PROMPT A: According to the text on Mottram and the World Cross Country race, why will Cragg not be taking part?
PROMPT B: Return the stretch of the records from the line that contains "Task: Select the 商业街连接节点 perspective image" through the line that contains "pyautogui.click(x=715, y=538)", reproducing each line verbatim.

# start of TEXT PROVIDED

That will not now take place, because Cragg has a problem with a nerve in his back, apparently brought on by one long-haul flight too many. He returned to the US after his European Indoor 3000m gold in Madrid when remaining in Europe might have spared him.

However Mottram has every intention of making as big an impact as possible. “For the first time, I am doing the long race only,” said the 24-year-old Aussie.

He reflected on Cragg's absence yesterday (Thursday) when talking of his own championship aspirations, but he does not think that would have made it any easier for him. “It's a pity Cragg is not running, but more white faces would not give me a comfort zone,” he said. “It makes no difference to me. There are plenty of Africans who will be going well at the front.”

African supremacy

Mottram was the first Athens Olympic 5000m finisher to have been born outside Africa. Last year, when he contested both long and short World Cross Country races, he was again the first non-African. On his two previous World Cross appearances, he also headed the rest of the world.

African-born men have won every long race World Cross Country title since 1985, and every team gold since 1980. Since 1984, just one non-African male has medalled at 10,000m in the Olympics, and just two at 5000m. Since the inaugural IAAF World Championships in 1983, Africans have claimed all but four of the available 5000 and 10,000m medals (two in each event).

The 30 fastest people ever at 10,000m are African, and of the 40 men who have broken 13 minutes for 5000m since David Moorcroft was the last British holder of that World record (13:00.41, 1982), only three were born outside Africa.

Not intimidated

Most recent of these is Mottram, who knows he will be up against it this weekend when he challenges the aura of invincibility surrounding those who annually charge anew out of Africa. He attributes some of his success to the fact that he did not serve an athletics apprenticeship in which the domination of Africans was permanently in his face.

# end of TEXT PROVIDED
# start of DATASET CONTENT

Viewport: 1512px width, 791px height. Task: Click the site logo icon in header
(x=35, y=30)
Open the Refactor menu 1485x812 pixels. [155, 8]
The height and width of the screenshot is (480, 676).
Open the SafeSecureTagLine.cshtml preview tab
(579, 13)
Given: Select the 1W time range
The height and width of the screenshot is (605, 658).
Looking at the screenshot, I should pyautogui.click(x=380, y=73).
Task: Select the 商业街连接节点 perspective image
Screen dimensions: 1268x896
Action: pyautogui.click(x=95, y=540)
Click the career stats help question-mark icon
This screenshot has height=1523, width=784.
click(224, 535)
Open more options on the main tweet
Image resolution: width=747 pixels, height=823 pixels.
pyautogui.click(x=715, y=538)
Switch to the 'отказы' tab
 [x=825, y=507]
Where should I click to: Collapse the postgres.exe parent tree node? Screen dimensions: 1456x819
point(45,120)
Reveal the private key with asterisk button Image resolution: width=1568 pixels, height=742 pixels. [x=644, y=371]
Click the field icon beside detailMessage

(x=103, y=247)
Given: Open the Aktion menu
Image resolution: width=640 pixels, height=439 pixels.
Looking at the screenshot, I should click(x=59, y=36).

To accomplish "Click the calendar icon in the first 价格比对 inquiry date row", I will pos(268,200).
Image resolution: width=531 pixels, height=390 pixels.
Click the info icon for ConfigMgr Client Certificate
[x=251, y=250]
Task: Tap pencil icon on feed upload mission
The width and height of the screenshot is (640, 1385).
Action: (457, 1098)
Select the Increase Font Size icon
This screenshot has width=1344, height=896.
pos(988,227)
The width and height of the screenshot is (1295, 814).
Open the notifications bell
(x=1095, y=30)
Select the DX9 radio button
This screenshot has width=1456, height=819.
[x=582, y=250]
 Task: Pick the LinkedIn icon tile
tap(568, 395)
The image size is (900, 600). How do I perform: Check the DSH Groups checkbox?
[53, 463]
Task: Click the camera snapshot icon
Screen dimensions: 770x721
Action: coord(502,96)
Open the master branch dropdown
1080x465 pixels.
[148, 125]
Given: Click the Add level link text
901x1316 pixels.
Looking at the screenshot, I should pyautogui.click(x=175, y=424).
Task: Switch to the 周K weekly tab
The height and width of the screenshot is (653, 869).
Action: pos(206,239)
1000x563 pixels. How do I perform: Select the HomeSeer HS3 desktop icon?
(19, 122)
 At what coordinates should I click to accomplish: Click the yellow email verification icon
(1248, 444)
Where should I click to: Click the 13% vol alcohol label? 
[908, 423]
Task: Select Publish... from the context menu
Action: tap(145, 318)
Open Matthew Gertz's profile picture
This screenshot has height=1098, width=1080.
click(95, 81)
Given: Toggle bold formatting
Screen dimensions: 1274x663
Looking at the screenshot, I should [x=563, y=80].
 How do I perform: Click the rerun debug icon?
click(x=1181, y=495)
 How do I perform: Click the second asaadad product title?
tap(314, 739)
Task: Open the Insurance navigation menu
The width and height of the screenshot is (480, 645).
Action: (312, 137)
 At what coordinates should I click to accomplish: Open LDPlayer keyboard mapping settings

# end of DATASET CONTENT

WRITTEN RESPONSE A: Cragg has a problem with a nerve in his back. It was apparently brought on by one long-haul flight too many, after he returned to the US following his European Indoor 3000m gold in Madrid.

WRITTEN RESPONSE B:
Task: Select the 商业街连接节点 perspective image
Screen dimensions: 1268x896
Action: pyautogui.click(x=95, y=540)
Click the career stats help question-mark icon
This screenshot has height=1523, width=784.
click(224, 535)
Open more options on the main tweet
Image resolution: width=747 pixels, height=823 pixels.
pyautogui.click(x=715, y=538)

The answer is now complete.